Return the lines between the line holding "The image size is (975, 480)." and the line holding "The height and width of the screenshot is (525, 935).", inclusive, copied character for character.

Start of TASK INPUTS

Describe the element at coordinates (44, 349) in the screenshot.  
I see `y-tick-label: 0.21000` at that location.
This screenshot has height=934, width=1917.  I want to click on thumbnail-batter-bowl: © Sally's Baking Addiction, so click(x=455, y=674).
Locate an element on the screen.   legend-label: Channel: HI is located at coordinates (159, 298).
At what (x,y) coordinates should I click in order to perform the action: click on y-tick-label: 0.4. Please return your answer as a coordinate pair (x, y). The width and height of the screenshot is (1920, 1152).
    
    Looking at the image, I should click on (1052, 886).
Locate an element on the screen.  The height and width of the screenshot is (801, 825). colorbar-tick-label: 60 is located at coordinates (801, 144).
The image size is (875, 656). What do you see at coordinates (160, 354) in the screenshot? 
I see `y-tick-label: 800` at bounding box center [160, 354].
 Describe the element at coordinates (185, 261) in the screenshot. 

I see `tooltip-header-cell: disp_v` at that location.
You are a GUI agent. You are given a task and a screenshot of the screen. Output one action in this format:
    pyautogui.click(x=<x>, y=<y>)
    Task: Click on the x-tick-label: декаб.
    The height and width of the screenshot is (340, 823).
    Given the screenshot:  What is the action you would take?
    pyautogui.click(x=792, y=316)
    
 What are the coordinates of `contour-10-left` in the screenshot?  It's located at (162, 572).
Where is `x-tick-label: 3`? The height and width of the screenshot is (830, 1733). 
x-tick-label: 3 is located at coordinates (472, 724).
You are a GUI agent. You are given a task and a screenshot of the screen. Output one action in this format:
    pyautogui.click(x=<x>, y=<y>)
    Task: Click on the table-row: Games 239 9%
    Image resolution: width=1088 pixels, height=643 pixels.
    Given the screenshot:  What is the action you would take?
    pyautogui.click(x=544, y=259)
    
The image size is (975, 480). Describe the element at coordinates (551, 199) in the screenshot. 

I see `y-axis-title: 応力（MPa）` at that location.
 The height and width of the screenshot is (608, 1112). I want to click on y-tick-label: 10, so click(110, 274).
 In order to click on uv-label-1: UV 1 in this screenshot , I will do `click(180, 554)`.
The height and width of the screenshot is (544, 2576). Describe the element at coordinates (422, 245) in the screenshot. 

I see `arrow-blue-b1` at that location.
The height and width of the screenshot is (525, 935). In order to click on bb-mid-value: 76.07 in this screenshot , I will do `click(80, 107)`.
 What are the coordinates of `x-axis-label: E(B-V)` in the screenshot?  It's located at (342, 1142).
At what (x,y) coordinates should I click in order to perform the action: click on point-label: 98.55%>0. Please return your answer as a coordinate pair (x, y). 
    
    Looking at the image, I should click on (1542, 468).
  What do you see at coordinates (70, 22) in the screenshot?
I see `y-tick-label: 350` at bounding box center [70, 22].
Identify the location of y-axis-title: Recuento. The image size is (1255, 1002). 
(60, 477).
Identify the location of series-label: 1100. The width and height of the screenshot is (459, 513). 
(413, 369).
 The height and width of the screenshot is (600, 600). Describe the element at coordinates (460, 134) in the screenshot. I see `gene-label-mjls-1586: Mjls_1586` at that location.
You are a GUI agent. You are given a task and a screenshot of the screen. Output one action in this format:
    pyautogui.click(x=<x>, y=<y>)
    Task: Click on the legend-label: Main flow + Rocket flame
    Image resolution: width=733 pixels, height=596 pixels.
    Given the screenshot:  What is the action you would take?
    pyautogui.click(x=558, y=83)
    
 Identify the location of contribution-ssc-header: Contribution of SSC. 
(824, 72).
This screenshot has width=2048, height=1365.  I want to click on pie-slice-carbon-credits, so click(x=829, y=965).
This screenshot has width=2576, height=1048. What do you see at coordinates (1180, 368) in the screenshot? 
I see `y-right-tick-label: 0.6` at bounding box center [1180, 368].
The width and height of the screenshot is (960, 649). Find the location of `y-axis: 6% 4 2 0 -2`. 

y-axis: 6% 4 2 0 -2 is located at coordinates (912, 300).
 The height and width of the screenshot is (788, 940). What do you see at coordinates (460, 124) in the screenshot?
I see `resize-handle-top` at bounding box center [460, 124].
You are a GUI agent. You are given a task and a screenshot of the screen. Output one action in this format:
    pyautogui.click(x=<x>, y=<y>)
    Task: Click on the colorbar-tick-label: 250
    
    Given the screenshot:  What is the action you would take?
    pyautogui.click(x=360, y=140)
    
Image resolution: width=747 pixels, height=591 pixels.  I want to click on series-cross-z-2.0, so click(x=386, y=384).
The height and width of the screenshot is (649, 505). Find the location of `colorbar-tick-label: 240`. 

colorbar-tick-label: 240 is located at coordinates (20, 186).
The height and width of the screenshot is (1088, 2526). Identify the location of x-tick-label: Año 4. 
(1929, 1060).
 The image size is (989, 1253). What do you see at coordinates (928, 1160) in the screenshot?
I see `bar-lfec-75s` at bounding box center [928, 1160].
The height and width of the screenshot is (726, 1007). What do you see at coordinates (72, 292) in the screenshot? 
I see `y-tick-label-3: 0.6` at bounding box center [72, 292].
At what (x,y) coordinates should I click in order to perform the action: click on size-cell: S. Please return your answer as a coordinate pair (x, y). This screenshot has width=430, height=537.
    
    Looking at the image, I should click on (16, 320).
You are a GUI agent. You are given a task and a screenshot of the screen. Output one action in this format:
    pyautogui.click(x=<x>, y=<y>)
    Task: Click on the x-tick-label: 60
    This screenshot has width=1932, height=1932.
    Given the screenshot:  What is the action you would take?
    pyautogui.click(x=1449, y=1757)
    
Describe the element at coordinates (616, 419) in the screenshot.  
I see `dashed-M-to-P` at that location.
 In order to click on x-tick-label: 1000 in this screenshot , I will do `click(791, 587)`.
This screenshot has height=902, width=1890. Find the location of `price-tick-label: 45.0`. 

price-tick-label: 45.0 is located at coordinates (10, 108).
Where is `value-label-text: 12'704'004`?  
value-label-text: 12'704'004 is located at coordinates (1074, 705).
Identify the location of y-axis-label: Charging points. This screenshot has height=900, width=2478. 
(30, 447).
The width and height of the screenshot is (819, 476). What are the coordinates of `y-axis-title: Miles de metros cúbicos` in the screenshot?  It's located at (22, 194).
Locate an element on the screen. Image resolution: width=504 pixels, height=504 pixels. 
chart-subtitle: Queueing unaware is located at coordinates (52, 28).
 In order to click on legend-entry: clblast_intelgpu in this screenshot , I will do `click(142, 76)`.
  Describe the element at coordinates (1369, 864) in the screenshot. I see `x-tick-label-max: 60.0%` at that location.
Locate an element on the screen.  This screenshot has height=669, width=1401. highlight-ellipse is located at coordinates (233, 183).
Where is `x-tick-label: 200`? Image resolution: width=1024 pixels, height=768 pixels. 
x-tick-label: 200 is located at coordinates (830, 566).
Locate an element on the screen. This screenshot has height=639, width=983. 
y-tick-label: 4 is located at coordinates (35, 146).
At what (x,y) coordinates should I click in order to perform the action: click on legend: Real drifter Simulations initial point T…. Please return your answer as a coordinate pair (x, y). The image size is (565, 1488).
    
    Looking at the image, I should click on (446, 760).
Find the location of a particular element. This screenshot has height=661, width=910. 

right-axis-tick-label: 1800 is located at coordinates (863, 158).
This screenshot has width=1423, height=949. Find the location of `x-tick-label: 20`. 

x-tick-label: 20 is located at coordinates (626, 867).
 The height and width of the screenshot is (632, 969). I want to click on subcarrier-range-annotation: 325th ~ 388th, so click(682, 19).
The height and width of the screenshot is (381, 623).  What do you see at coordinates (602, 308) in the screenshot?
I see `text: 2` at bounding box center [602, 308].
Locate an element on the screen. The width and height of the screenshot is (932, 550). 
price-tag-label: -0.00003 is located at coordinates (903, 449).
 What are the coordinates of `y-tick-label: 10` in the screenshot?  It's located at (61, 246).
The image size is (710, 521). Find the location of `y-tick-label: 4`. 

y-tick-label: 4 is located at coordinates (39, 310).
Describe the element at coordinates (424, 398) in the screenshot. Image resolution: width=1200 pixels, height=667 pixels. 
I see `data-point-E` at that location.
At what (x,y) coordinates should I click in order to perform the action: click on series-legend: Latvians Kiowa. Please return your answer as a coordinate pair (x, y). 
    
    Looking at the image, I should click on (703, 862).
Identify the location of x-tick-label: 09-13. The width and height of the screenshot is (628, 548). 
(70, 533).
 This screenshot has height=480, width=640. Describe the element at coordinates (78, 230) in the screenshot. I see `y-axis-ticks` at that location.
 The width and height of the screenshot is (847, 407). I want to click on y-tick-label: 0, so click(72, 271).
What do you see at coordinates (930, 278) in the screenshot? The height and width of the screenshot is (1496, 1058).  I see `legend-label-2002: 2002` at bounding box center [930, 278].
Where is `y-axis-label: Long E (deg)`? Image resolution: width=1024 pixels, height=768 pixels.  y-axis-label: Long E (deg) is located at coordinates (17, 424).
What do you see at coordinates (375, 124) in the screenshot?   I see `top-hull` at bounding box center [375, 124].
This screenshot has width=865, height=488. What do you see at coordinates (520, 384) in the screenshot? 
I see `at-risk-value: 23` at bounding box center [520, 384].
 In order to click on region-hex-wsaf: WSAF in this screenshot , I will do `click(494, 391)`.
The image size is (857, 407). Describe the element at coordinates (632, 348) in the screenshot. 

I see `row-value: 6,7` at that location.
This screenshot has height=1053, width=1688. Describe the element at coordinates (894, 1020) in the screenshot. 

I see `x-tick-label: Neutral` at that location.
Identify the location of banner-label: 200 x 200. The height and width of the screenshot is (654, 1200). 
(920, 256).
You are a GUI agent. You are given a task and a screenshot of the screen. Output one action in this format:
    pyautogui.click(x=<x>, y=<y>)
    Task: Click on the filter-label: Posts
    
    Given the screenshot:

End of TASK INPUTS

» EXERCISE SOLUTION:
The image size is (975, 480). Describe the element at coordinates (551, 199) in the screenshot. 

I see `y-axis-title: 応力（MPa）` at that location.
 The height and width of the screenshot is (608, 1112). I want to click on y-tick-label: 10, so click(110, 274).
 In order to click on uv-label-1: UV 1 in this screenshot , I will do `click(180, 554)`.
The height and width of the screenshot is (544, 2576). Describe the element at coordinates (422, 245) in the screenshot. 

I see `arrow-blue-b1` at that location.
The height and width of the screenshot is (525, 935). In order to click on bb-mid-value: 76.07 in this screenshot , I will do `click(80, 107)`.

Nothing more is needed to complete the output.